118      2.  **Streamline `action.yml`:** Default the `github-token` to `${{ github.token }}` and add at least three copy-pasteable examples for common use cases to the `README.md`.
119  
120  ---
121  
122  ## Phase 4: Release Engineering & Documentation
123  
124  **Objective:** Ensure the product is easy to install and use. This is the final step before launch.
125  
126  ### 4.1. Guarantee Effortless Installation
127  *   **Dependency:** Phase 1, 2, and 3 must be complete.
128  *   **Why:** `pip install auths` and `npm install @auths-dev/verify` must *just work*. A difficult installation is our single biggest adoption blocker.
129  *   **Action (`auths-python`):** Ensure the CI/CD pipeline uses `maturin build --release` to build and publish binary wheels for all major platforms (manylinux, macOS x86_64/arm64, Windows amd64) to PyPI.
130  *   **Action (JS packages):** Ensure the CI/CD pipeline correctly publishes all public `npm` packages (`@auths/verifier-wasm`, `@auths-dev/verify`).
131  
132  ### 4.2. Write the "First Five Minutes" Guide
133  *   **Why:** A developer's first impression is formed in the first five minutes. We need a guide that makes them feel successful immediately.
134  *   **Action:** Create a "Getting Started" guide that takes a developer from zero to a successful signature verification in under 3 minutes. This guide should use the Python SDK as its primary example.
135  
136  ## Final Go/No-Go Checklist
137  
138  We are ready to launch v0.1.0 **if and only if** we can answer "Yes" to all of the following:
139  - [ ] Is all work in **Phase 1** complete and verified?

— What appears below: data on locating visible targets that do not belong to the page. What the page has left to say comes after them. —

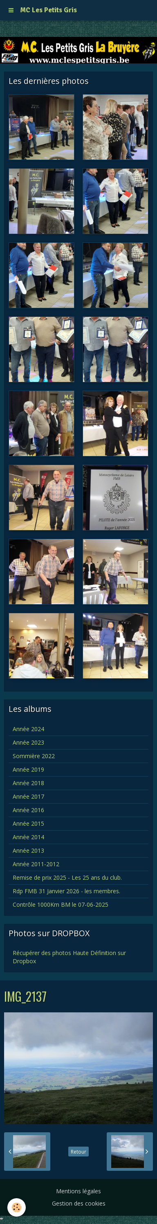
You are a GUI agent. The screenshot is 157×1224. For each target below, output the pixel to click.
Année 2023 (28, 742)
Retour (78, 1151)
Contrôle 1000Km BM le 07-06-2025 (60, 904)
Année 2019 (28, 769)
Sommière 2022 (34, 756)
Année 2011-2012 (36, 864)
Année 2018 (28, 783)
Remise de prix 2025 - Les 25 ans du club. (67, 877)
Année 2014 (28, 837)
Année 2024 (28, 729)
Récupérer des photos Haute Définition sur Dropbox (69, 957)
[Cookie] (16, 1207)
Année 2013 (28, 850)
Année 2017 (28, 796)
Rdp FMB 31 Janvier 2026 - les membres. (66, 891)
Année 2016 (28, 810)
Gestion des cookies (78, 1203)
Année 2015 (28, 823)
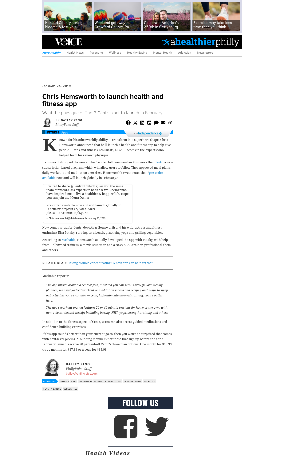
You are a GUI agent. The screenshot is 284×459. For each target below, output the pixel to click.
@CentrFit (78, 186)
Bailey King (72, 120)
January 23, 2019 (97, 218)
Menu (48, 42)
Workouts (100, 381)
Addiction (184, 52)
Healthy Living (132, 381)
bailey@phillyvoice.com (81, 373)
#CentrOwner (80, 197)
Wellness (115, 52)
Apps (64, 132)
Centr (159, 162)
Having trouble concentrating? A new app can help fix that (110, 263)
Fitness (53, 132)
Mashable (68, 240)
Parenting (96, 52)
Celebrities (70, 388)
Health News (75, 52)
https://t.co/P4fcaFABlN (78, 209)
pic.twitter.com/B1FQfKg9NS (67, 213)
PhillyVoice (68, 42)
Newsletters (205, 52)
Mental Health (162, 52)
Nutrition (150, 381)
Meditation (114, 381)
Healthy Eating (137, 52)
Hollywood (85, 381)
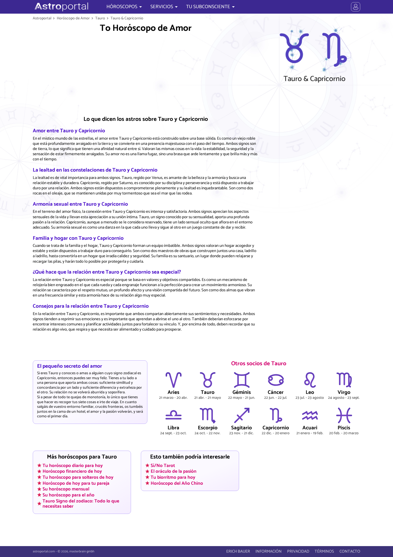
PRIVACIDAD (298, 551)
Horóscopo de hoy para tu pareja (76, 483)
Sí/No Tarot (163, 465)
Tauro (100, 18)
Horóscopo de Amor (73, 18)
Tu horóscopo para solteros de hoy (78, 477)
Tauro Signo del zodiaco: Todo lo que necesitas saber (81, 503)
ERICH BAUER (238, 551)
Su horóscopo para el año (68, 495)
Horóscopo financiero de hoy (72, 471)
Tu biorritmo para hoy (173, 477)
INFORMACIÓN (268, 551)
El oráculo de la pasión (173, 471)
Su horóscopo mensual (66, 489)
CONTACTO (350, 551)
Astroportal (42, 18)
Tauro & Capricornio (127, 18)
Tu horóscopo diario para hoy (73, 465)
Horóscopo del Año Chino (177, 483)
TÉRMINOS (324, 551)
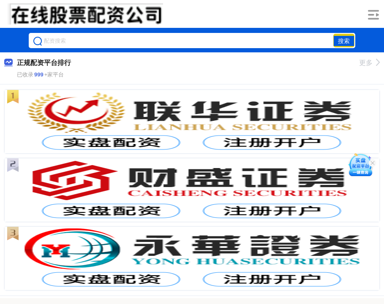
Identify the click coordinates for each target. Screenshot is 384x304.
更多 (369, 62)
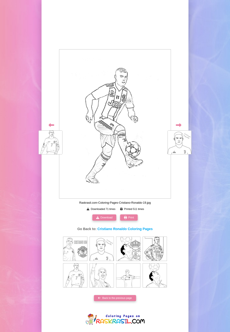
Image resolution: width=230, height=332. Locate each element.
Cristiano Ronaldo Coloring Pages (125, 229)
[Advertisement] (115, 25)
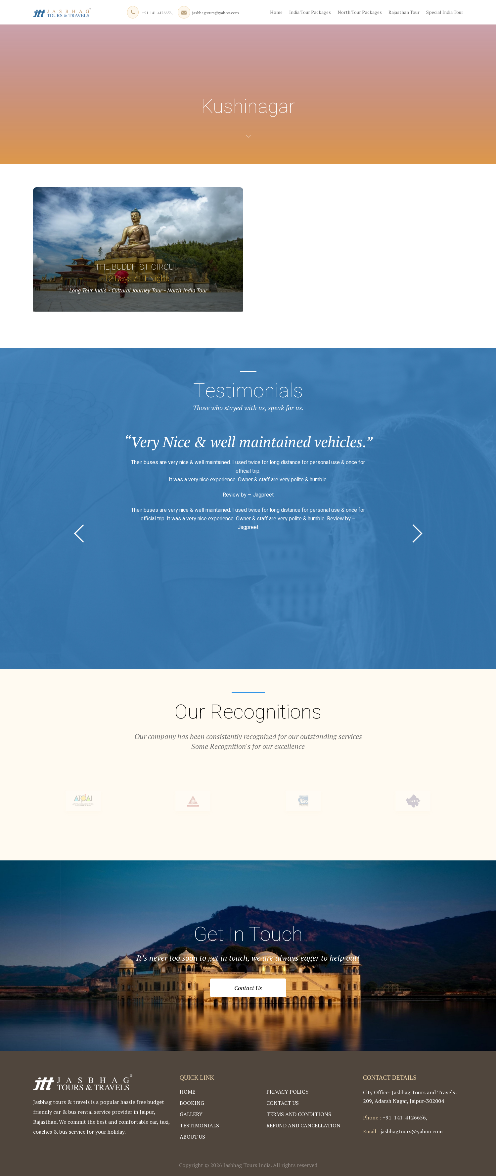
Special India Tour (444, 12)
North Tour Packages (360, 12)
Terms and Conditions (298, 1114)
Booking (192, 1103)
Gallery (191, 1114)
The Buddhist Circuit (138, 267)
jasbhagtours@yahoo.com (215, 12)
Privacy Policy (287, 1091)
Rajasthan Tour (404, 12)
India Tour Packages (310, 12)
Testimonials (199, 1125)
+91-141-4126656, (157, 12)
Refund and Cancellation (303, 1125)
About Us (192, 1136)
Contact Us (248, 988)
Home (276, 12)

140  - [ ] Is all work in **Phase 2** complete and verified?
141  - [ ] Is all work in **Phase 3** complete and verified?
142  - [ ] Does `pip install auths` work on clean installs of macOS, Linux, and Windows without requiring a Rust toolchain?
143  - [ ] Do we have a "Getting Started" guide that takes a developer from zero to a successful signature verification in under 3 minutes?